Promotion in word

But perhaps not in fact.

The merger of English and Humanities, which I reported in my previous post, isn’t going to happen, but Dmitry is allegedly going to be deputy Führer instead.

Why? No other Führer has ever sat there saying, “Oh, I need a deputy.” This makes Vlad look lazy as he probably unloads all the trivial stuff onto Dmitry, and possibly incompetent if he can’t cope with the same job his predecessors have been doing.

I suspect the post will largely be nominal. I don’t know, for example, whether deputy Führer is even a real job within the hierarchy. I don’t know whether Dmitry will get a pay increase. (He shouldn’t; another senior colleague is refusing to take on extra responsibilities unless he get paid more, which is apparently not going to happen.)

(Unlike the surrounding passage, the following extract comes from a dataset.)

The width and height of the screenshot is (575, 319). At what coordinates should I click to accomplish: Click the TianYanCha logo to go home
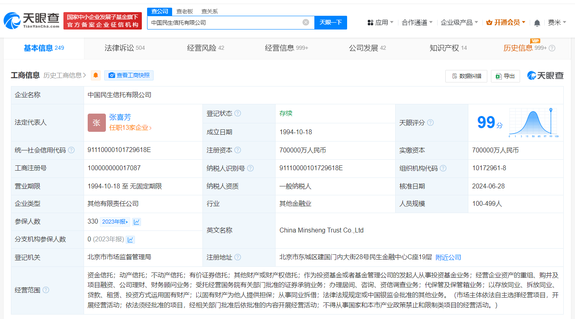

The idea that we all have individual classrooms is still live, but like me, Sarasvati isn’t keen on the idea and is hoping that it can be killed off. I don’t know quite what might’ve been running through Vlad’s head when he thought this up. Is this part of some devious plan (divide and conquer) or was this the Nick Effect (one person complains about something and everything is changed to suit them)? Or could it be a combination of both? (E.g. Dmitry wanting to avoid Ms. Giggles Mk. II in the future.)

Is the notion of personal classrooms yet another instance of the tiresome and unnecessary America­n­is­a­tion of our lives? We’re an A-level/IB centre, not an AP one.

I’ve also just had another unpleasant thought about this. What happens between classes? Normally, I briefly retreat to the office to escape. The last thing I want is my personal space being occupied by a bunch of immature, noisy, rubbish-spreading children when I might need some peace and quiet. I could try kicking them out for ten minutes.

Actually, that leads me to another thought. At the start of this year, it was proposed that a double lesson meant a double lesson with no break in the middle, but I hated the idea because it caused lessons to drag, and it didn’t survive very long. Is the individual classroom yet another attempt to impose this idea on us?

I hope that at some stage in the future I’ll be able to report the demise of this idea.